British experts defend climate data after email leaks

LONDON — More than 1,700 British scientists have signed a petition insisting that global warming is man-made, a spokesman said Thursday after leaked emails sparked a row over the science behind climate change.

The emails, intercepted from scientists at Britain's University of East Anglia, a top centre for climate research, have been seized upon by sceptics as evidence that the experts twisted data in order to dramatise global warming.

But the British scientists' petition, released on the fourth day of a landmark United Nations summit on climate change in Copenhagen, insisted the evidence was clear.

"We, members of the UK science community, have the utmost confidence in the observational evidence for global warming and the scientific basis for concluding that it is due primarily to human activities."

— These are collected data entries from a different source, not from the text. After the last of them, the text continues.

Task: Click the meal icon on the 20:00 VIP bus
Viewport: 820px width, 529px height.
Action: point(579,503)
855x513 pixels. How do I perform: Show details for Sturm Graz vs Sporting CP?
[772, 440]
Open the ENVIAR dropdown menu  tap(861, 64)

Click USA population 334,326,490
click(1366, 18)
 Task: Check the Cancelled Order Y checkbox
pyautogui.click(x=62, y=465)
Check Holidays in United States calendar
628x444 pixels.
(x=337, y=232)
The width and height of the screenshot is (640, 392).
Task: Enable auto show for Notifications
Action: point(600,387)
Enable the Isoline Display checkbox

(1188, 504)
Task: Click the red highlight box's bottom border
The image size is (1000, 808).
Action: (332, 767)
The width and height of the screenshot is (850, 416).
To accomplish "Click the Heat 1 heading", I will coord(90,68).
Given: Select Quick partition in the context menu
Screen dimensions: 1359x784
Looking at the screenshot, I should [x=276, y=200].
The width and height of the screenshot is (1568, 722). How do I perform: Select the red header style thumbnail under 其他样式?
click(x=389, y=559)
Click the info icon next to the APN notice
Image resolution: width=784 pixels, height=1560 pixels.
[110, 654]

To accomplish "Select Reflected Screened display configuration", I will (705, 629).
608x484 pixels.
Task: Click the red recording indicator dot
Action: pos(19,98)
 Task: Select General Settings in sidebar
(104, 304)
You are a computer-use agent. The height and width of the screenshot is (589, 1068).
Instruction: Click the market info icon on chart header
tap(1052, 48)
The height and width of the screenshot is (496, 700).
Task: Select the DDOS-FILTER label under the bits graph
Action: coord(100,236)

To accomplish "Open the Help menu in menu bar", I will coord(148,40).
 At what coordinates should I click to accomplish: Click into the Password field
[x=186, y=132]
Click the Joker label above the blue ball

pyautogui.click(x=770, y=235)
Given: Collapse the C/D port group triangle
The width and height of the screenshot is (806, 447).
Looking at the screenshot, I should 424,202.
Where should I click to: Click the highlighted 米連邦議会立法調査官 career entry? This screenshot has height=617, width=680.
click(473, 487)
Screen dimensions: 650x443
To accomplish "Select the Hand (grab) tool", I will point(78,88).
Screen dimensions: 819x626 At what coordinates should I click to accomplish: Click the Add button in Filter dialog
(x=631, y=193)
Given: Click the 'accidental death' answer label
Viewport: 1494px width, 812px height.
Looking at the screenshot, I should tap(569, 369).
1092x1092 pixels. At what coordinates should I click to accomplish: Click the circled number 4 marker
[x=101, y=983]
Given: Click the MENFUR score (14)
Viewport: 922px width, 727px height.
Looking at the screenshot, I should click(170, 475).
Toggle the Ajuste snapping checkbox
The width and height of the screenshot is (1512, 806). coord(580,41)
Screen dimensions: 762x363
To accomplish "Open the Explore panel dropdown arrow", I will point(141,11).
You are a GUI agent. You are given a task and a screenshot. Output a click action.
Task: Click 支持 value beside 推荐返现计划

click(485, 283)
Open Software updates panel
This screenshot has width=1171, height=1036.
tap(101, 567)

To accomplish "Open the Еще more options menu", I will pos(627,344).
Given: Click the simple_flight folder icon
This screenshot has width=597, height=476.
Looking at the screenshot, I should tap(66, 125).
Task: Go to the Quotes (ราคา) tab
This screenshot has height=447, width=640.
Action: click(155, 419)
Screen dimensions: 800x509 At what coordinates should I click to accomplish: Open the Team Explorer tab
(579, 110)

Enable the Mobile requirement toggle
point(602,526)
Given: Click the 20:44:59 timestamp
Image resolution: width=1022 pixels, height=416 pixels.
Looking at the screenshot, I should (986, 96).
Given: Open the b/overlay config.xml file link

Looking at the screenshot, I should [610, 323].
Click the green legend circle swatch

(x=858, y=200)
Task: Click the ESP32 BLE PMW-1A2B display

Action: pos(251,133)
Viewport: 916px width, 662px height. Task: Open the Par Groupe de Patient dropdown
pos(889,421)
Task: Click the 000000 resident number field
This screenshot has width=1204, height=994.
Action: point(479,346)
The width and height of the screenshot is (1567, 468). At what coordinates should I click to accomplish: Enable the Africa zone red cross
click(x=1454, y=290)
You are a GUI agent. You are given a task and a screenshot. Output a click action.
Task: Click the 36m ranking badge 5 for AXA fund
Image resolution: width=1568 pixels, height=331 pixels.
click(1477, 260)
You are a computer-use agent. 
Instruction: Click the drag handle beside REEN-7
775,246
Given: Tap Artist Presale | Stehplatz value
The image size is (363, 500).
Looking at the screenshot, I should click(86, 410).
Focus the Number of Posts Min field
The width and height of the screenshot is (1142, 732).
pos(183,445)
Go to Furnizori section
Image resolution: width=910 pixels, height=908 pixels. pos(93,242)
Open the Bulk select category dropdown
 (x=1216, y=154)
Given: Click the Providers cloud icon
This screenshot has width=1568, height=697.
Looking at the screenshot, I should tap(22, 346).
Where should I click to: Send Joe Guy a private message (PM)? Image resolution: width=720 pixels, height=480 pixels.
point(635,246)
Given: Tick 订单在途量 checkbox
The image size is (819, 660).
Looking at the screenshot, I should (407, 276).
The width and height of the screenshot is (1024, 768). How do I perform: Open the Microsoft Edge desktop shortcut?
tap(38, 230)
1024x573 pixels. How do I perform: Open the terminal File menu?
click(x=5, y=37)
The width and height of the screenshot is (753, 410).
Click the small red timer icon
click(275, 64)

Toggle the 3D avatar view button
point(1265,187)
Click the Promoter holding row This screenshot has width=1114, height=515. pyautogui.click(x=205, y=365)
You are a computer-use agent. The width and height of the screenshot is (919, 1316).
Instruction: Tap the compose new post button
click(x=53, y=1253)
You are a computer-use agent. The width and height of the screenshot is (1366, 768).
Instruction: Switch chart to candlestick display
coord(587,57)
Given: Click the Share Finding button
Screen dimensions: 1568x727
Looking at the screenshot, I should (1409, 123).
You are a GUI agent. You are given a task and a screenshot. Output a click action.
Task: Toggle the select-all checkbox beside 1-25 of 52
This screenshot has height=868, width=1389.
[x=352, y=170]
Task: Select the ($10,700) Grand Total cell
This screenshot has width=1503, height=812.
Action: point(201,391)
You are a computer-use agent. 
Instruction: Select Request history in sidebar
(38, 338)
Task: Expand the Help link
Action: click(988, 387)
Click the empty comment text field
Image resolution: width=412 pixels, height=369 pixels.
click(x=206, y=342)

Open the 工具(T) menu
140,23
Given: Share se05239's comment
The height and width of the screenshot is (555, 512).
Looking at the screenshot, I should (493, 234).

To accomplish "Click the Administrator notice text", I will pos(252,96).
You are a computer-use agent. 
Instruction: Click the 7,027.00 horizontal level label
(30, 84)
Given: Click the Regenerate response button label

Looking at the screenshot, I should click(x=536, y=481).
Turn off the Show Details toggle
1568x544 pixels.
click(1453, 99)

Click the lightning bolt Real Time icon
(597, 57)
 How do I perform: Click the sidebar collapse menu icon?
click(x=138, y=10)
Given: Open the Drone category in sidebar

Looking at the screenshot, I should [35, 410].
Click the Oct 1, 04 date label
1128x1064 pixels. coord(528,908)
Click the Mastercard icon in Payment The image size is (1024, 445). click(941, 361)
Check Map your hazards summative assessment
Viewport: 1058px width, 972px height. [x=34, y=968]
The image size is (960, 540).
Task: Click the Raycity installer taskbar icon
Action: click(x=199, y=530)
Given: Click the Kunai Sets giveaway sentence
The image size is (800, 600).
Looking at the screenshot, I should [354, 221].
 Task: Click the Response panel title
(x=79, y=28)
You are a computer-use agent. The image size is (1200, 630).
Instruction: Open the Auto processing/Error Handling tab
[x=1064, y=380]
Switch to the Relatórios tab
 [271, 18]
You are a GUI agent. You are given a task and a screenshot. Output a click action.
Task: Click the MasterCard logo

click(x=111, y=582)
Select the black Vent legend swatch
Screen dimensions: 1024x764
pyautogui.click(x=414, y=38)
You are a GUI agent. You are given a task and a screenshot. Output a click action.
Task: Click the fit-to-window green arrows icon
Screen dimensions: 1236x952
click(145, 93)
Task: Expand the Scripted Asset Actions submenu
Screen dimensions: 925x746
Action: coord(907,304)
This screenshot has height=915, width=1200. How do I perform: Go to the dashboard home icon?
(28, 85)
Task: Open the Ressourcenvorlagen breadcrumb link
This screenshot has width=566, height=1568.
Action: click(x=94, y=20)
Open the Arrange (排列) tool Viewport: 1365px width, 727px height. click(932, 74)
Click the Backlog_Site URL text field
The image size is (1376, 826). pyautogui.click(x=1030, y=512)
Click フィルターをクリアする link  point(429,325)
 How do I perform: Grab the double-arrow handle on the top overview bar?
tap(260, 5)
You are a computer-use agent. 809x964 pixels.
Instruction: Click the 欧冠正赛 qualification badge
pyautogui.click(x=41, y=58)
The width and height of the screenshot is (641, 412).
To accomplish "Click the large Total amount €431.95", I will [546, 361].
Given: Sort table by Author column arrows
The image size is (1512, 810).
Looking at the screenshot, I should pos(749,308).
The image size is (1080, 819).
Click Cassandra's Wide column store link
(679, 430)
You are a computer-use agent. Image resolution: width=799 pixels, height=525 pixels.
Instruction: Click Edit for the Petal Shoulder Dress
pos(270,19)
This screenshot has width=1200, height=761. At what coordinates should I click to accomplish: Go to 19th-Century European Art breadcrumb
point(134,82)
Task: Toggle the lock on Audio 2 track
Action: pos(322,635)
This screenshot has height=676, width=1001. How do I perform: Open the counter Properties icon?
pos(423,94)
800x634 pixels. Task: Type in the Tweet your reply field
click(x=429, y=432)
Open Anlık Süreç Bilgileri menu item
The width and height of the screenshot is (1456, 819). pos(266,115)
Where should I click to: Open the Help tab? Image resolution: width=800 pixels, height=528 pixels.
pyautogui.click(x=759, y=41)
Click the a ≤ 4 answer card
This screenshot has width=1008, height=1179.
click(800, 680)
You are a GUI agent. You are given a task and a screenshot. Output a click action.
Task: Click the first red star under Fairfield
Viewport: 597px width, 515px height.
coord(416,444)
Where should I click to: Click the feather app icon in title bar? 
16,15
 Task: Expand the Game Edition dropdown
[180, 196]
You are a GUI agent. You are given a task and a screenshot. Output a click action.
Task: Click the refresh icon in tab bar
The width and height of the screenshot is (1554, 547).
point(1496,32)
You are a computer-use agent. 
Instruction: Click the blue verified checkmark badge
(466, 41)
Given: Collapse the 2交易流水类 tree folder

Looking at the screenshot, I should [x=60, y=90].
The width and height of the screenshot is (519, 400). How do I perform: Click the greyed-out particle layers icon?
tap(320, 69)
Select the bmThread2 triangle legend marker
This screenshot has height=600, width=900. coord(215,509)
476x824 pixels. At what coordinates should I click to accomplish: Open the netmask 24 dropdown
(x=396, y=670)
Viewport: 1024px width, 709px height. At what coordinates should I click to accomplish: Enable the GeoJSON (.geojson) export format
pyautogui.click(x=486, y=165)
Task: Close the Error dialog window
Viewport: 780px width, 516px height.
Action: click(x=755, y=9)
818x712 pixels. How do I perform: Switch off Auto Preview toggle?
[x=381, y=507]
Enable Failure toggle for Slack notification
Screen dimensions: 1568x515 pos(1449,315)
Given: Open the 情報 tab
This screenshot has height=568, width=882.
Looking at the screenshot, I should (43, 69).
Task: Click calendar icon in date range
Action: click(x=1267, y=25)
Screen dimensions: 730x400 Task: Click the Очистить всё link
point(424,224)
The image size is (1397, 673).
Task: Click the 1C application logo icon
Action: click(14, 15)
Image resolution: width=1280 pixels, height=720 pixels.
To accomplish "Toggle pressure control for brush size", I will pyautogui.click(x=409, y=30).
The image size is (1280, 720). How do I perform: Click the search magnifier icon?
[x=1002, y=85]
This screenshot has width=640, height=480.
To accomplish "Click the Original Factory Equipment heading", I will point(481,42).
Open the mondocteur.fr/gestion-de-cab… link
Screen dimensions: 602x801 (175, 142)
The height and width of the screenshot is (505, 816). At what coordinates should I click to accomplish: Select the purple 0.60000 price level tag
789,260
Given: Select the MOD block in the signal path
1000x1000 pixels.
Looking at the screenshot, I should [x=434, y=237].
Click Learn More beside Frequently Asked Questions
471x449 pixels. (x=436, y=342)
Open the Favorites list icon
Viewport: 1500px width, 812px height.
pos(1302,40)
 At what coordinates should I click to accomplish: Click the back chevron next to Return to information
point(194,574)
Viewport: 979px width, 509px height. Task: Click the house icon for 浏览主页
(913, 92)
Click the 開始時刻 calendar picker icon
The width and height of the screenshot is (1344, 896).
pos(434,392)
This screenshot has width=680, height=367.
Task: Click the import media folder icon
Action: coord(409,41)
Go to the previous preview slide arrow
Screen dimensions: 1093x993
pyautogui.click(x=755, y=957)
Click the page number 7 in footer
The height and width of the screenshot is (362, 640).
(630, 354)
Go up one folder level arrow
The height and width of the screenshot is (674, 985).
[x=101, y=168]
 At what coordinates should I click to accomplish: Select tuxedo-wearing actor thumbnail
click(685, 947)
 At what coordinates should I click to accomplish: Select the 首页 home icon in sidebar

Some of leaked emails expressed frustration at the scientists' inability to explain what they described as a temporary slowdown in warming and discussed ways to counter the campaigns of climate change naysayers.

A spokesman for the Met Office, Britain's national weather service, said its head John Hirst had written to 70 colleagues last Sunday asking them to sign "to defend our profession against this unprecedented attack to discredit us and the science of climate change."

The petition was then forwarded to scientist colleagues to generate support "for a simple statement that we... have the utmost confidence in the science base that underpins the evidence for global warming," the spokesman said.